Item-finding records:

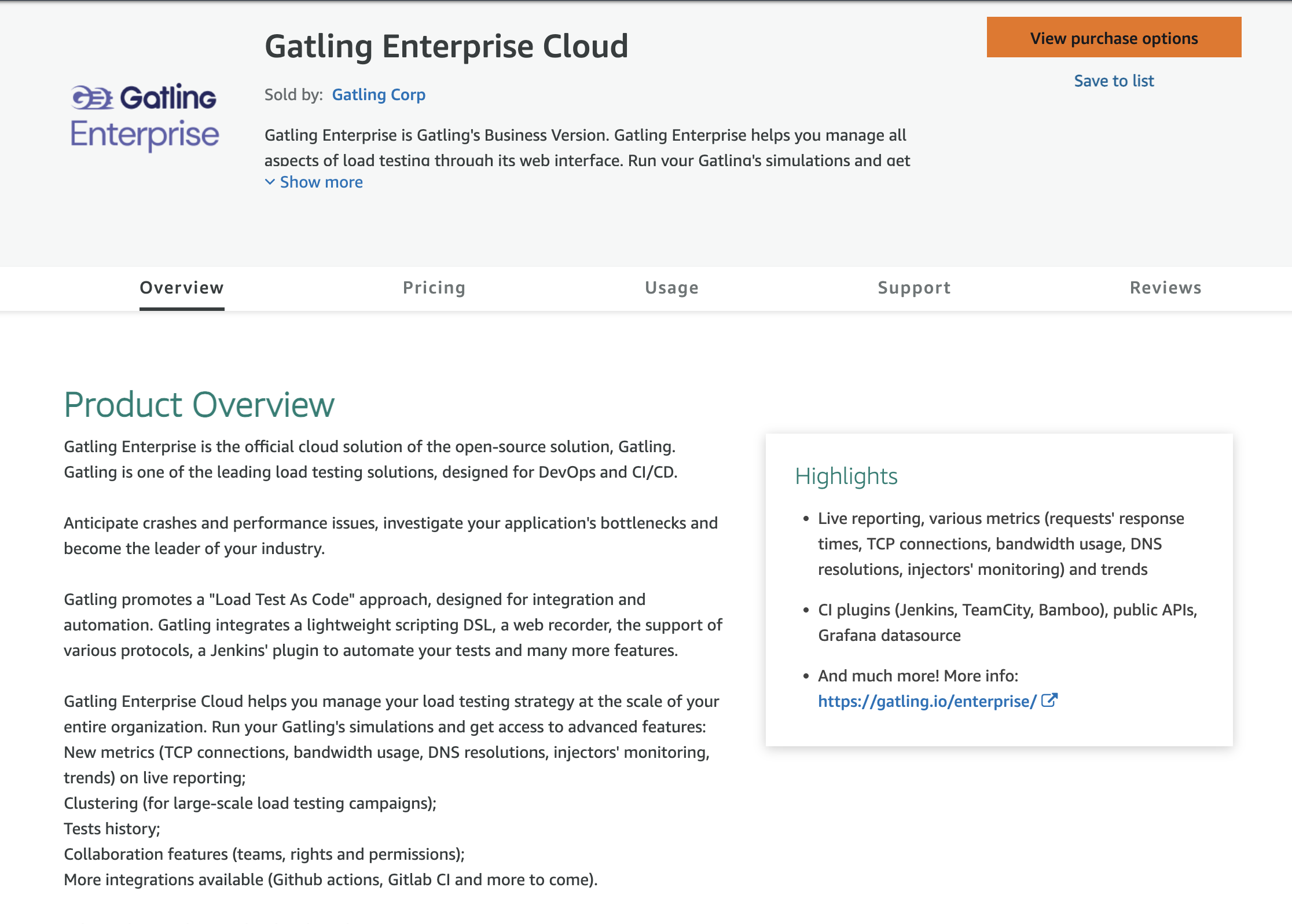Screen dimensions: 1292x924
Task: Click the Gatling Enterprise Cloud page title
Action: point(446,46)
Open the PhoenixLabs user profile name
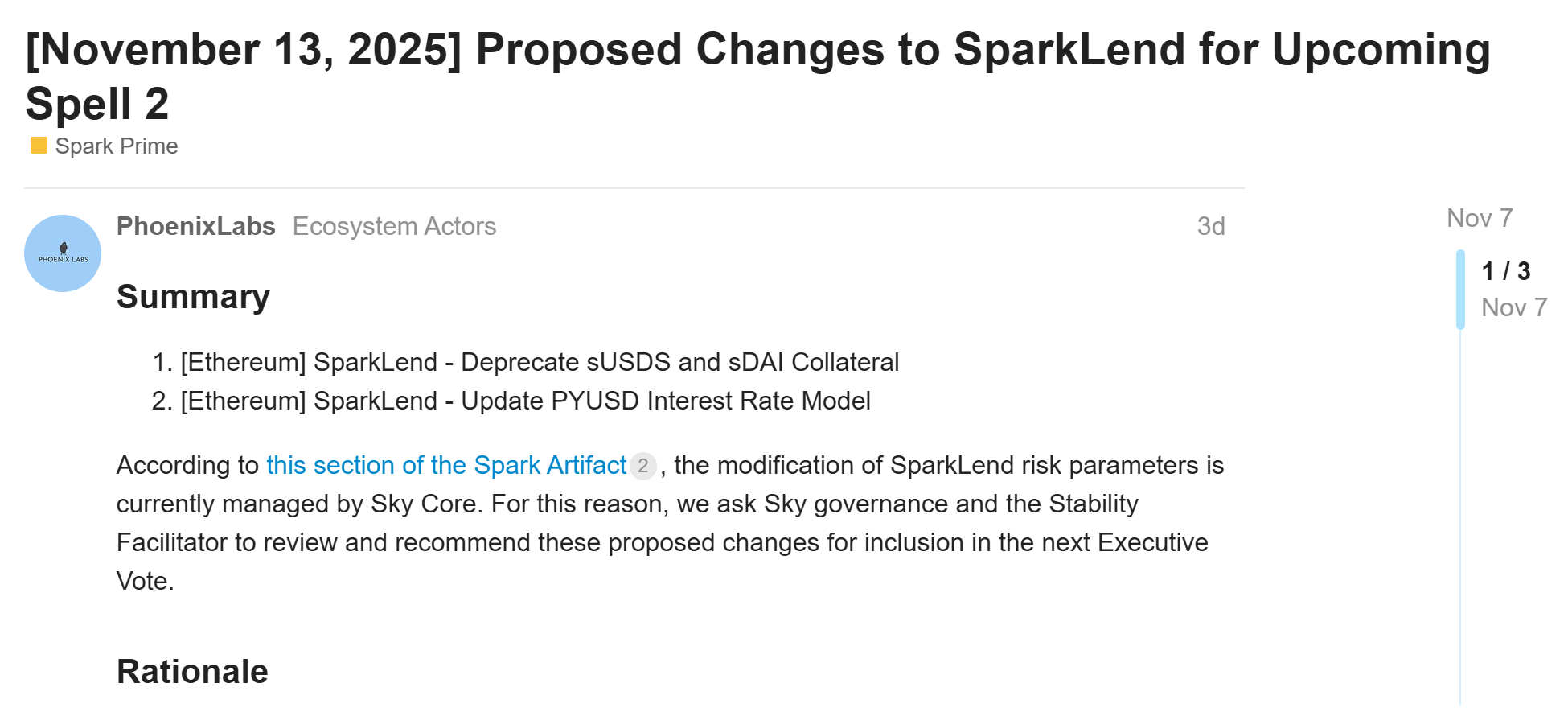This screenshot has width=1568, height=708. coord(195,227)
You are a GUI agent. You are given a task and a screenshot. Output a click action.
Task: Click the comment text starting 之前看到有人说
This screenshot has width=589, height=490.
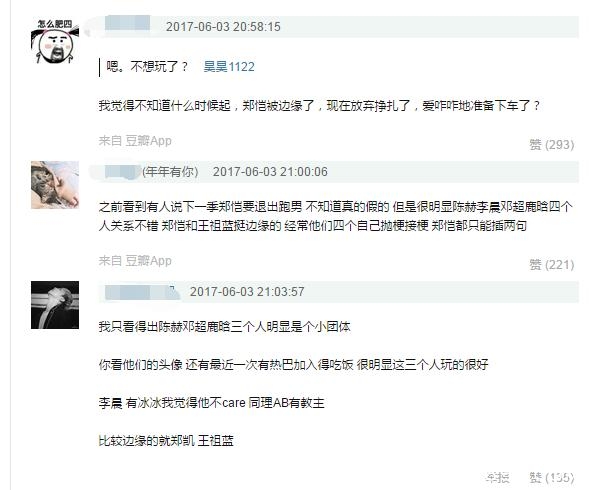tap(335, 216)
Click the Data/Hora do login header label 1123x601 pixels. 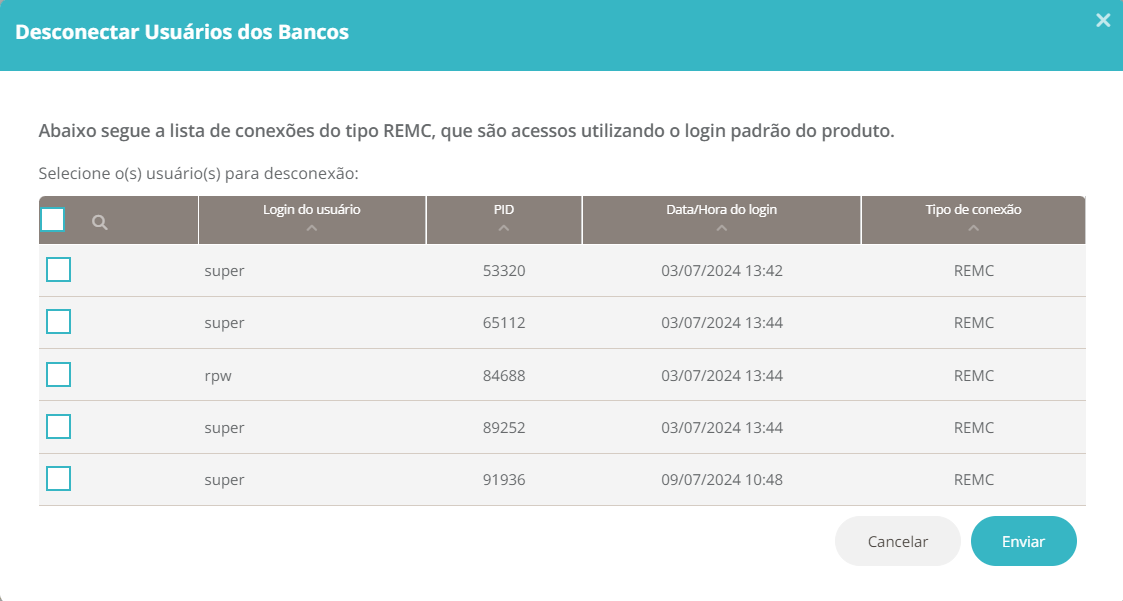pos(722,210)
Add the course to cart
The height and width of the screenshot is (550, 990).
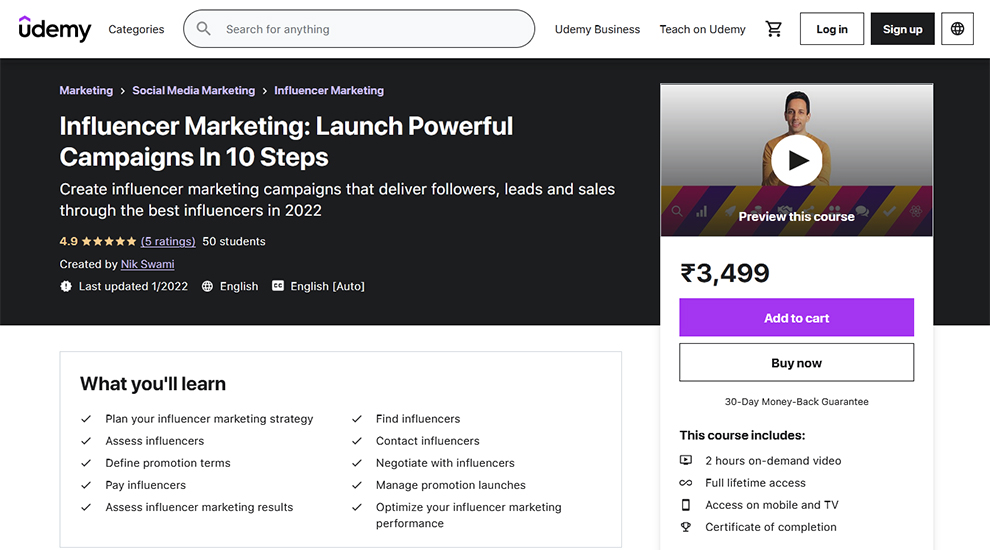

• **SET EXERCISE**:
Copy verbatim the stretch of the material from the line containing "Add the course to cart" through the end of the material, leaving out any pictures.

• **ANSWER**:
Add the course to cart
The height and width of the screenshot is (550, 990).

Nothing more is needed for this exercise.